Have you heard of the Great Commission?
In the last paragraph of his gospel, Matthew wrote:
Then Jesus came to them and said, “All authority in heaven and on earth has been given to me. Therefore go and make disciples of all nations, baptizing them in the name of the Father and of the Son and of the Holy Spirit, and teaching them to obey everything I have commanded you. And surely I am with you always, to the very end of the age.”
If you pay attention to grammar, you might notice there are four verb forms in that passage: go, make disciples, baptize, and teach. Only one of those is what my high school English teachers would have called the main action verb. It is the word which gives direction to this commission. And, no, it isn’t go.
The main thrust is make disciples.
In this sense, a disciple is basically a student who commits to following a teacher, learning from that teacher, then carrying on the work of that teacher. In modern society, we might see this in the trade unions, where a worker begins as an apprentice, advances up the ladder to master craftsman and then takes on his or her own apprentices.
Isn’t that a great picture of what it means to be a Jesus-follower? We see it biblically in the lives of those very disciples who first heard that commission. They met Jesus through a variety of circumstances. They committed themselves to following, helping, and working together with Him. They learned by doing as He began sending them out to do it on their own. At the point of this passage in Matthew, the disciples were ready to carry on the work of proclaiming salvation as Jesus returned to heaven.
This is what we want to see in missions.
But we can’t stop there. We can’t be content to just present the gospel and bring people to the point of following Jesus. Neither can we be content with just seeing these new believers grow as individuals. If we stop there, we have created a situation where we have to re-evangelize every succeeding generation.
That’s why I consider the last two verbs of the Commission to be so important to the entire passage. Going gets us where we need to be; making disciples starts the process which leads into the next verbs.
Jesus told His that first generation of disciples to baptize and teach.
Throughout the book of Acts, which is the history of the first generation of churches, we note that baptism goes hand-in-hand with believing. Time after time, the word goes out “repent and be baptized.” Baptism, in that first century, as now, is a public identification with the death, burial and resurrection of Jesus Christ. In a very real sense, baptism was also incorporation into the body of Christ, which is the church. No, not necessarily a specific local church or denomination as it might be now, but identification with and incorporation into the body that includes all believers, of all time, everywhere.

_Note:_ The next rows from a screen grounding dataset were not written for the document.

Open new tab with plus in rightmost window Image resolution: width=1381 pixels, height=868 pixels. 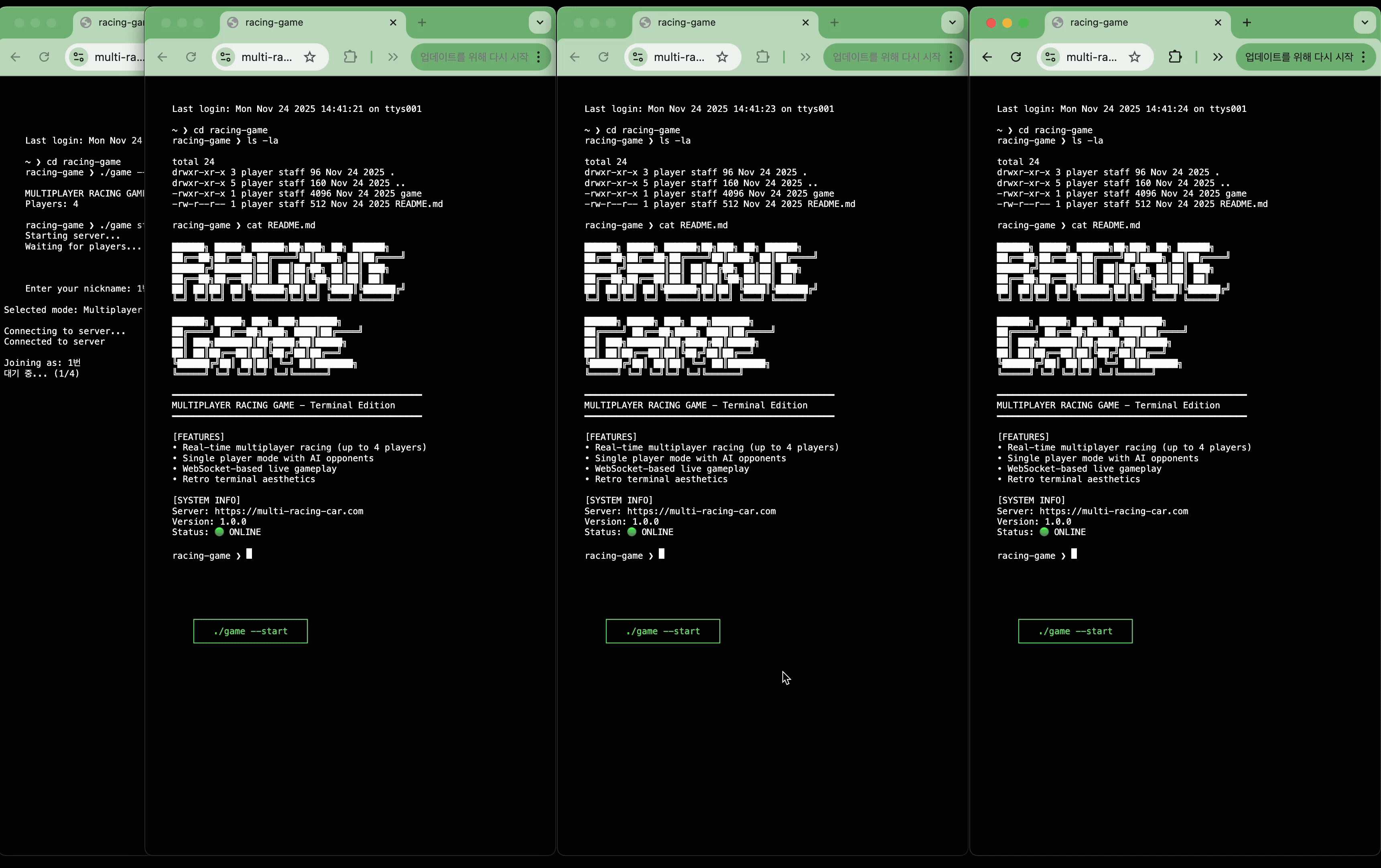1247,22
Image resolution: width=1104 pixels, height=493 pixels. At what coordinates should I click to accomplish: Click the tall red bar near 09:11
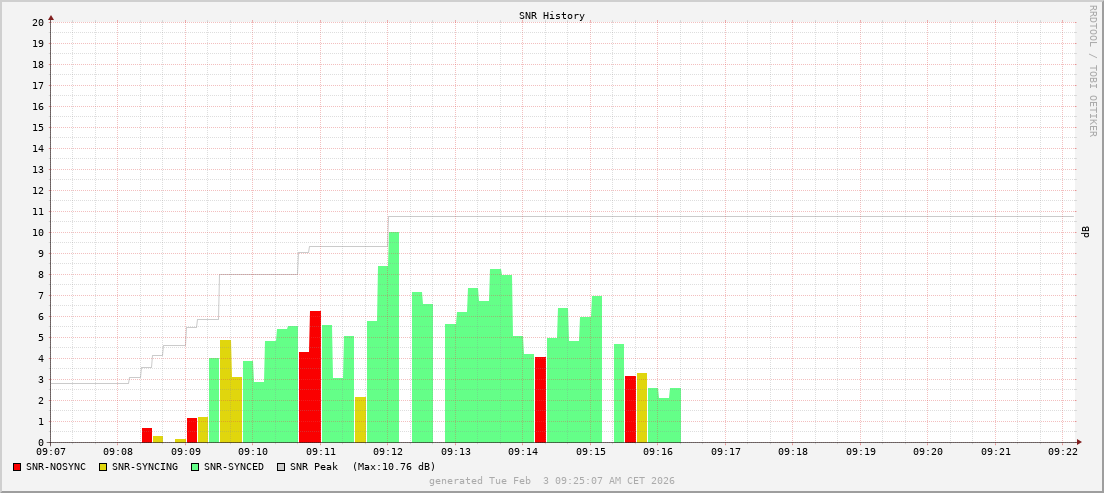(315, 378)
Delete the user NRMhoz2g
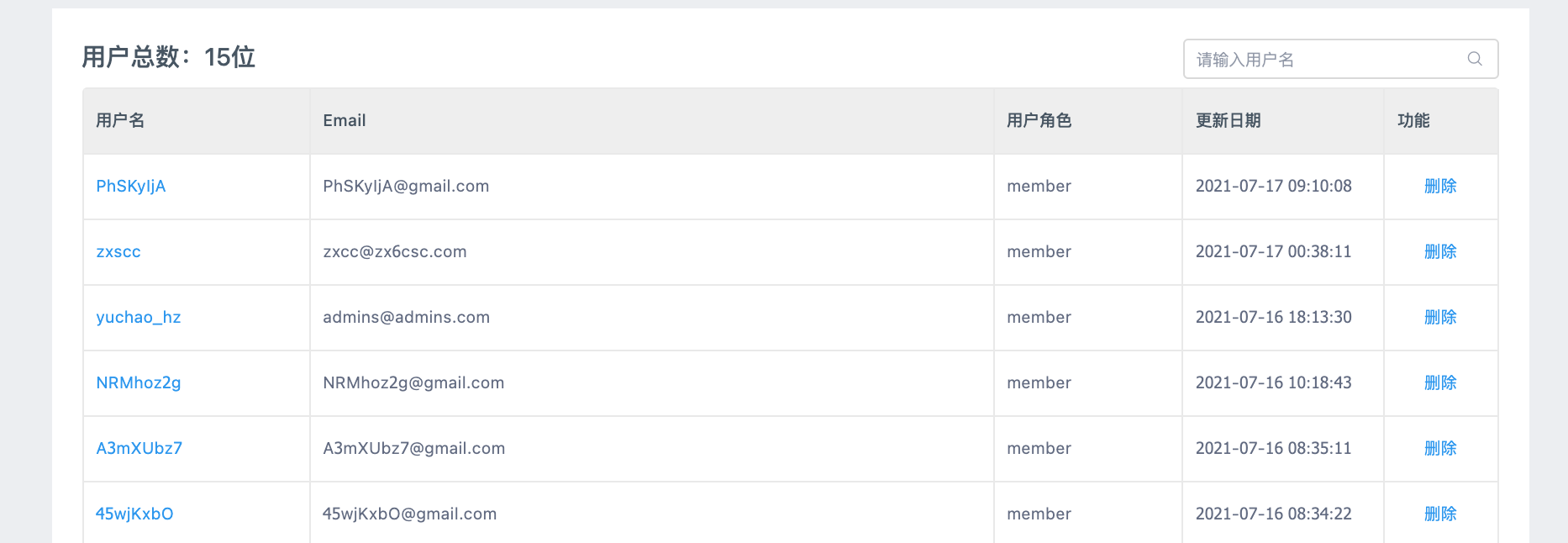The width and height of the screenshot is (1568, 543). [1440, 382]
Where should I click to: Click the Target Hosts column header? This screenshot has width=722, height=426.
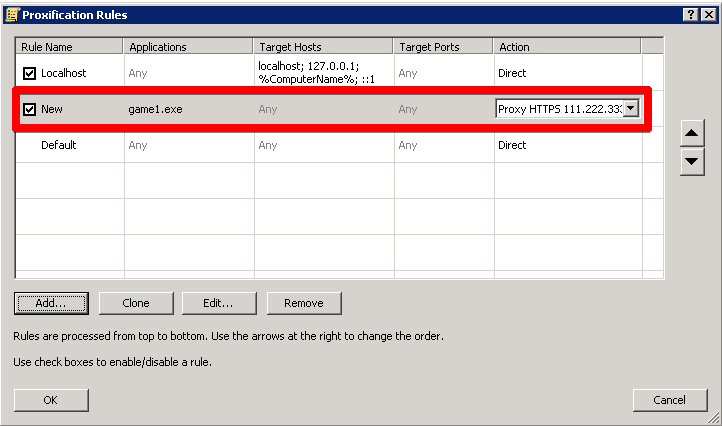pyautogui.click(x=323, y=47)
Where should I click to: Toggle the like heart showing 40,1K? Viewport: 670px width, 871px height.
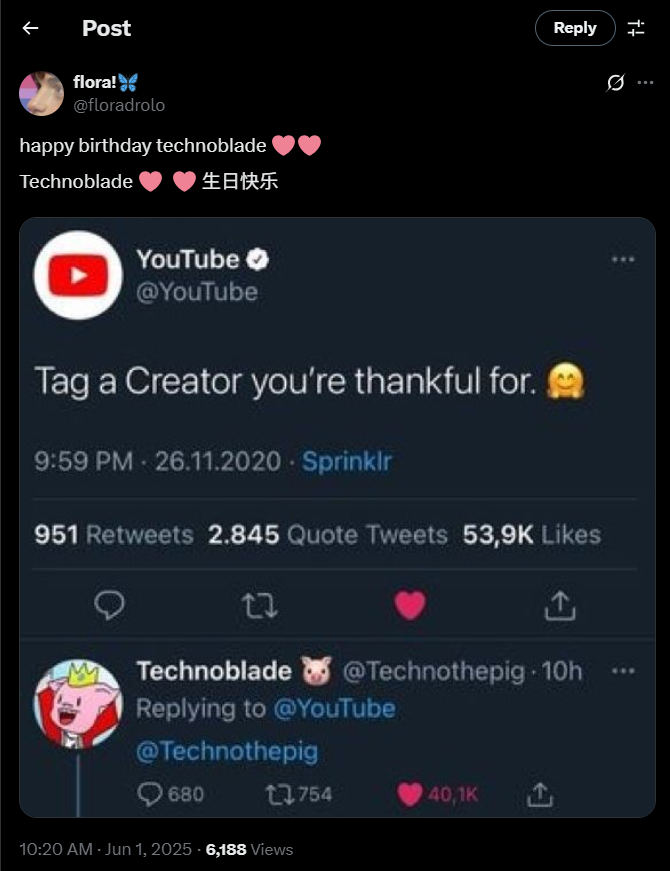pos(410,794)
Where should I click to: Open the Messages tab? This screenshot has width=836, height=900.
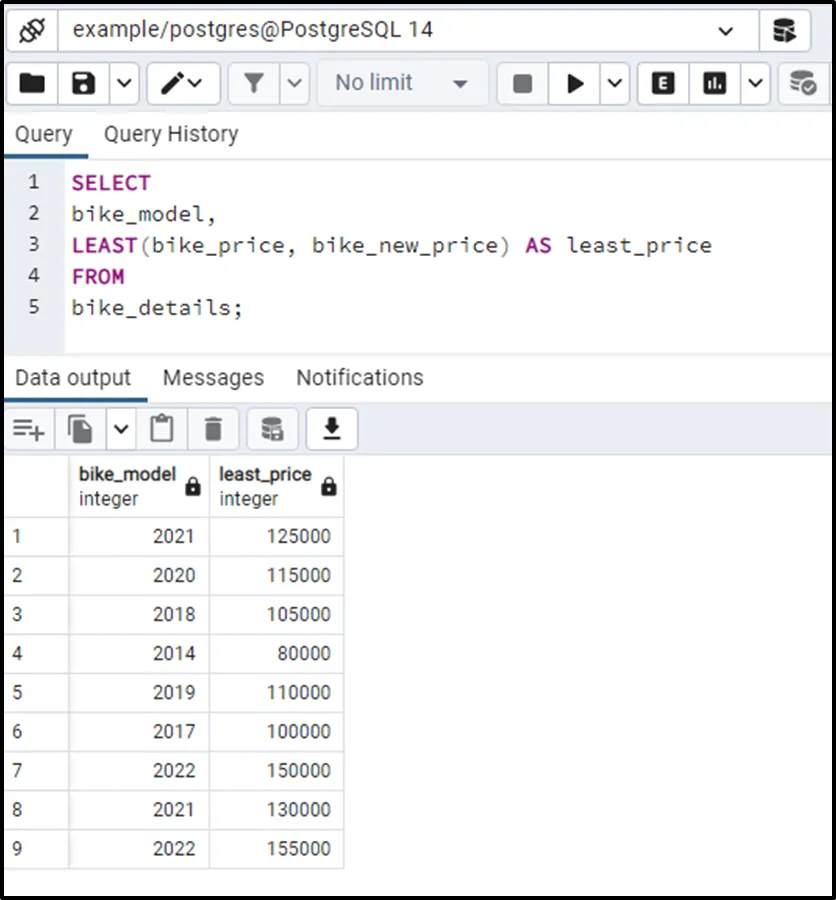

Through the book of Acts and the epistles, we also see local bodies of believers, with specifically-gifted people raised up to watch over, guide, and teach those people who identified with them. These bodies became associated with specific towns and cities, such as Philippi and Ephesus. In time, the size of these city-wide churches grew so large that smaller bodies (local churches) formed themselves, sometimes identified by the private homes in which they met for prayer and worship.
The final verb Jesus gave was teach. As He had taught His disciples, they were to teach the next generation, and so on and so on . . . right up until our generation today. That first generation of disciples, directed by the Holy Spirit, collected and recorded the words of our Lord, then often explained them in culturally relevant and understandable ways to the many people who came into the church. As these writings (i.e. Paul’s letters) were compiled and shared, the local churches became the centers of this teaching.
It would be so easy now for me to rabbit trail into a church history lecture or discuss the function of the local church. But that’s not what I’m presenting today.
Think. instead to the Great Commission as a process, rather than a series of commands. The process begins when those who know Christ go to those who don’t, wherever they might be. Having gone, we find ways to communicate the gospel, help people to make real, conscious decisions to believe in Christ for salvation and then to commit themselves to follow him throughout their lives. As people come to Christ, we bring them together into local churches which guide and teach, helping believers live and mature according to the teaching Jesus gave directly and then the Holy Spirit gave through the writings we know as the New Testament.
If we do this right and well, these same churches will send the next general of missionaries, who will make disciples, organize local churches, train leaders, etc., etc.
Does this work? You’re here, aren’t you? You, dear reader, are a product of your church, which was born from another church, which was born from another . . . No matter where we start, no matter our church or denominational affiliation, no matter our race or nationality, if we trace our spiritual family trees, we will all find ourselves together 2000 years ago on a Palestinian hillside with Jesus, hearing Him say, “go and make disciples of all nations, baptizing them in the name of the Father and of the Son and of the Holy Spirit, and teaching them to obey everything I have commanded you.”
Let’s keep this process moving ahead and actually get it done.